Eh bien,’ said Poirot, ‘tell me. Was this something Joyce said at the party?’

‘No—earlier in the day. That afternoon when we were fixing things up. It was after they’d talked about my writing murder stories and Joyce said “I saw a murder once” and her mother or somebody said “Don’t be silly, Joyce, saying things like that” and one of the older girls said “You’re just making it up” and Joyce said “I did. I saw it I tell you. I did. I saw someone do a murder,” but no one believed her. They just laughed and she got very angry.’

‘Did you believe her?’

‘No, of course not.’

‘I see,’ said Poirot, ‘yes, I see.’ He was silent for some moments, tapping a finger on the table. Then he said:

‘I wonder—she gave no details—no names?’

‘No. She went on boasting and shouting a bit and being angry because most of the other girls were laughing at her. The mothers, I think, and the older people, were rather cross with her. But the girls and the younger boys just laughed at her! They said things like “Go on, Joyce, when was this? Why did you never tell us about it?” And Joyce said, “I’d forgotten all about it, it was so long ago”.’

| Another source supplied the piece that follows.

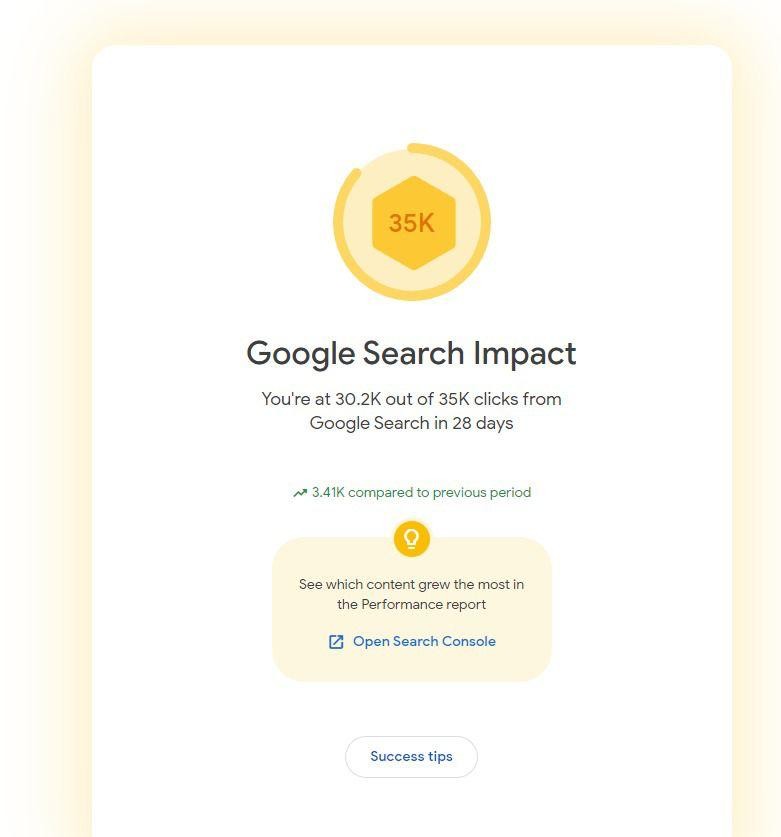The image size is (781, 837).
Task: Select the Google Search Impact heading
Action: coord(411,353)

‘Aha! Did she say how long ago?’

‘Years ago,’ she said. ‘You know, in rather a would-be grown-up way.’

‘“Why didn’t you go and tell the police then?” one of the girls said. Ann, I think, or Beatrice. Rather a smug, superior girl.’

‘Aha, and what did she say to that?’

‘She said: “Because I didn’t know at the time it was a murder”.’

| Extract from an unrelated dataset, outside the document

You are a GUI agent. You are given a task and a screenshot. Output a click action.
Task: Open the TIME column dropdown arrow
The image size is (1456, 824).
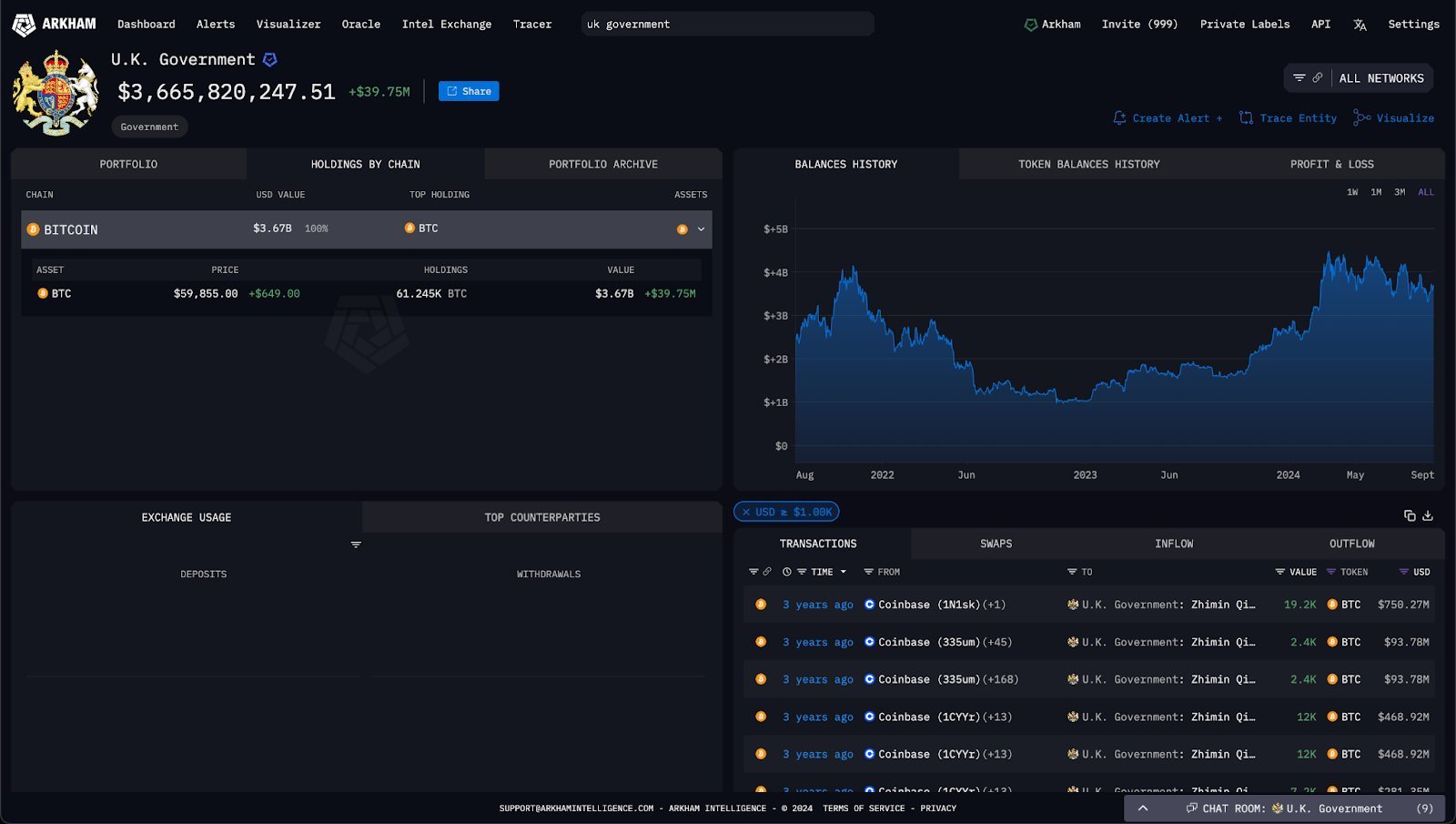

‘A very interesting remark,’ said Poirot, sitting up rather straighter in his chair.

‘She’d got a bit mixed up by then, I think,’ said Mrs Oliver. ‘You know, trying to explain herself and getting angry because they were all teasing her.

‘They kept asking her why she hadn’t gone to the police, and she kept on saying “Because I didn’t know then that it was a murder. It wasn’t until afterwards that it came to me quite suddenly that that was what I had seen”.’

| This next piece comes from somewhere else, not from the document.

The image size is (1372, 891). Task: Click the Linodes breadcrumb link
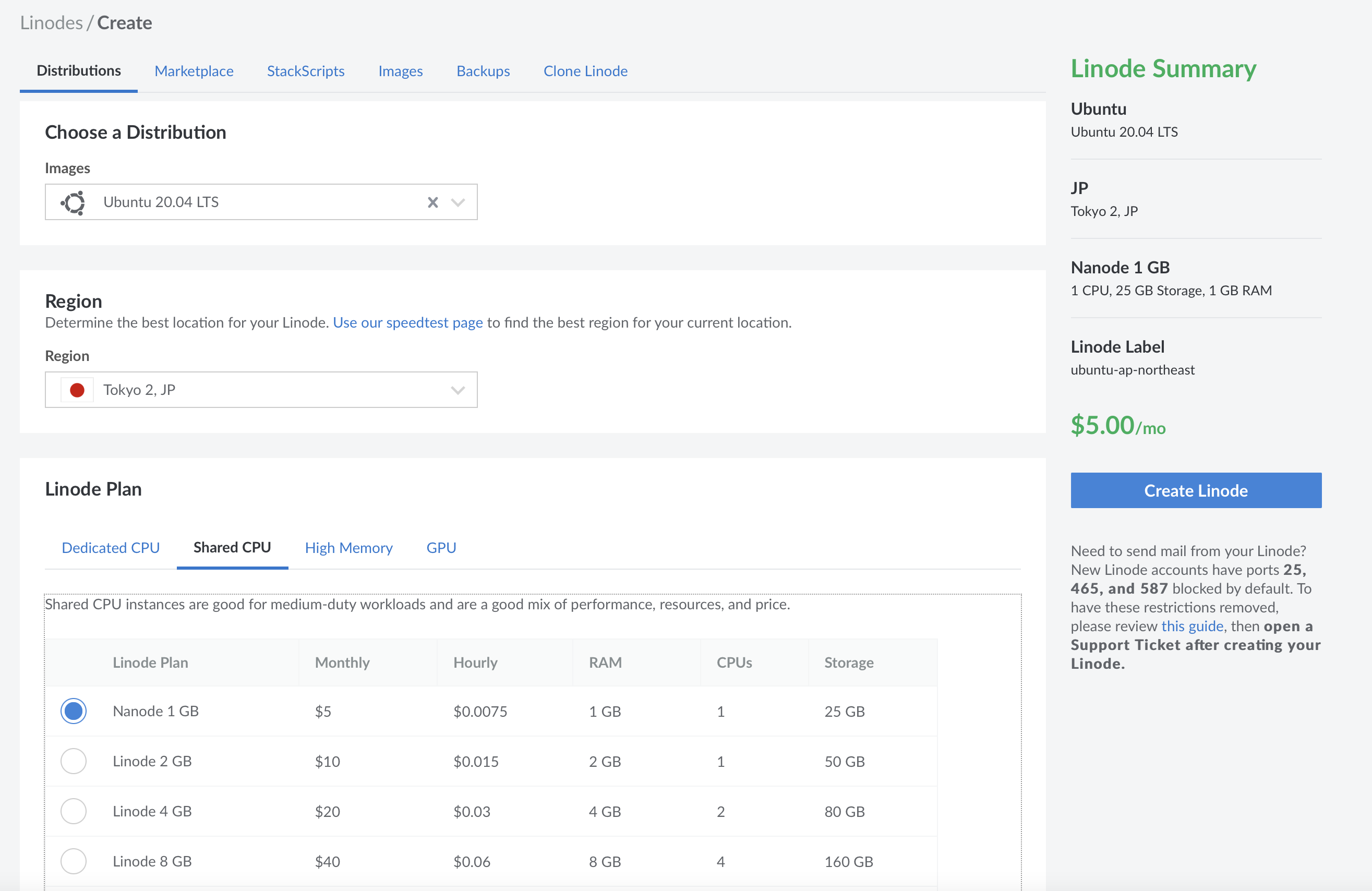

‘But nobody showed any signs of believing her—and you yourself did not believe her—but when you came across her dead you suddenly felt that she might have been speaking the truth?’

‘Yes, just that. I didn’t know what I ought to do, or what I could do. But then, later, I thought of you.’

Poirot bowed his head gravely in acknowledgement. He was silent for a moment or two, then he said:

‘I must pose to you a serious question, and reflect before you answer it. Do you think that this girl had really seen a murder? Or do you think that she merely believed that she had seen a murder?’

‘The first, I think,’ said Mrs Oliver. ‘I didn’t at the time. I just thought that she was vaguely remembering something she had once seen and was working it up to make it sound important and exciting. She became very vehement, saying, “I did see it, I tell you. I did see it happen”.’

‘And so.’

‘And so I’ve come along to you,’ said Mrs Oliver, ‘because the only way her death makes sense is that there really was a murder and that she was a witness to it.’

‘That would involve certain things. It would involve that one of the people who were at the party committed the murder, and that that same person must also have been there earlier that day and have heard what Joyce said.’

‘You don’t think I’m just imagining things, do you?’ said Mrs Oliver. ‘Do you think that it is all just my very far-fetched imagination?’

‘A girl was murdered,’ said Poirot. ‘Murdered by someone who had strength enough to hold her head down in a bucket of water. An ugly murder and a murder that was committed with what we might call, no time to lose. Somebody was threatened, and whoever it was struck as soon as it was humanly possible.’

‘Joyce could not have known who it was who did the murder she saw,’ said Mrs Oliver. ‘I mean she wouldn’t have said what she did if there was someone actually in the room who was concerned.’